Em todas essas variações, é Cindy que se repete. Ou seria mais apropriado dizer que ela se duplica? Quem é Cindy entre todas elas? As mulheres são muitas, mas Cindy está sempre só. Podemos dizer que ela está sempre sozinha ou apenas que ela é uma só. Mas quem é uma só? Geralmente, aqueles/as que não percebem que não são apenas um. Como disse o filósofo, “um são muitos”.

A própria fotógrafa afirma que suas fotografias em Untitled Film Stills não têm objetivo mais complexo do que fazer as pessoas criarem suas próprias estórias e filmes sobre os personagens criados por ela. Cindy pretende que os espectadores procurem a si mesmos ou outras pessoas ao invés dela nas imagens. Nem mesmo nome ela coloca em suas fotografias, classificadas como “Sem Título #35”, “Sem Título #142”, etc.

Entretanto, salta aos olhos o fato de que Sherman nos esteja sugerindo para criarmos narrativas a partir do que inegavelmente são suas próprias narrativas sobre a vida da mulher norte-americana. Narrativas suas que são apresentações de estereótipos do feminino, portanto imagens que não existem na realidade. (as três imagens acima datam de 1981, respectivamente, Untitled Film Still #86; Untitled #87; Untitled #91)
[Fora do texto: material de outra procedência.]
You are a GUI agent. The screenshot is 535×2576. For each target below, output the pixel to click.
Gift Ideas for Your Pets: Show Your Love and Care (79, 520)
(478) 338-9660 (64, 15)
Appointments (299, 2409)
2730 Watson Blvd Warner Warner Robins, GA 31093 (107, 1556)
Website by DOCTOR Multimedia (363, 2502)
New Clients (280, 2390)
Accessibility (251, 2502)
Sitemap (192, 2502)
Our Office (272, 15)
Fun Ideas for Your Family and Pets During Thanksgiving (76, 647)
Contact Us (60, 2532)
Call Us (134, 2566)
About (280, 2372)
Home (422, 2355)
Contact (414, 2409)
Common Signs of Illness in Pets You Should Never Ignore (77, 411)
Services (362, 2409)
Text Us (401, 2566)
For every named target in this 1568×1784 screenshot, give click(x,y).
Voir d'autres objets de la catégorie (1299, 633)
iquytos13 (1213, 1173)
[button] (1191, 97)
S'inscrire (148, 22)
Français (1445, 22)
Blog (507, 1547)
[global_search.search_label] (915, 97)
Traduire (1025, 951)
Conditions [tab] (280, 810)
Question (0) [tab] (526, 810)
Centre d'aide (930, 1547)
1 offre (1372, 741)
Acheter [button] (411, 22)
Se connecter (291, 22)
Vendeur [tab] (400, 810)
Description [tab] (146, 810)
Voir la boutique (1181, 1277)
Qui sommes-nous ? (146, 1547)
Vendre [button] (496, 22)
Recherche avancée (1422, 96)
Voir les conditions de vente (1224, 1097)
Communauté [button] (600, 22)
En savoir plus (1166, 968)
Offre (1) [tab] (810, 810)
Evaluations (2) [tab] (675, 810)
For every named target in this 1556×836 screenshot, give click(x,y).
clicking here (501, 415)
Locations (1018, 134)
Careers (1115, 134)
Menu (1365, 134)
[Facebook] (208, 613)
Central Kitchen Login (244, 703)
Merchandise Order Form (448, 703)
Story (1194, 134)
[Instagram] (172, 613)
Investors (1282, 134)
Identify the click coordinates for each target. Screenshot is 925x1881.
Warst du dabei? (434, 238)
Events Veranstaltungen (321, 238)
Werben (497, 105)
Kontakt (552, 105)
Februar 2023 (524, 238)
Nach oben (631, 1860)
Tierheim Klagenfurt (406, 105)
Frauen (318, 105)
Pelo fato de que suas fotografias transformam o espectador em cúmplice no ato que constrói a mulher representada como uma imagem, a ideologia inerente nesse ato estético é revelada (ao lado, Cindy Sherman como ela mesma, 2004). O que Cindy nos pede então é que criemos ficções a partir de suas ficções. Oscilações entre identidades fixas: eu existo ou sou uma mera repetição de uma imagem? Eu sou humano ou animal? Sou feminina ou masculina? Sou humana ou sou uma boneca? No final, acabamos interagindo com essas ficções como se fossem de fato reais (6). Mas não é exatamente este o dilema da cultura contemporânea?

Leia também:

As Mulheres de Luis Buñuel
Luis Buñuel, Incurável Indiscreto

Notas:

1. Entrevista ao jornal New York Times, 01/02/1990, A Portraitist's Romp Through Art History.
2. FELIX, Zdenek. The Latent Horror of Cindy Sherman’s Images IN FELIX, Zdenek; SCHWANDER, Martin (eds.). Cindy Sherman. Photographic Work 1975-1995. London/Munich: Schirmer Art Books/Mosel, 1995. Pp. 9-10. Catálogo de exposição.
3. PHILIPS, Richard. An Artist To Be Taken Seriously. 1999, World Socialist Web.
Disponível em: http://www.wsws.org/articles/1999/aug1999/sher-a18.shtml Acessado em: 20/05/2008.
4. Idem.
5. FELIX, Zdenek; SCHWANDER, Martin (eds). Op. Cit., p. 7.
6. BRONFEN, Elisabeth. The Other Self of the Imagination: Cindy Sherman’s Hysterical Performance IN FELIX, Zdenek; SCHWANDER, Martin (eds.). Op. Cit., P. 23-6.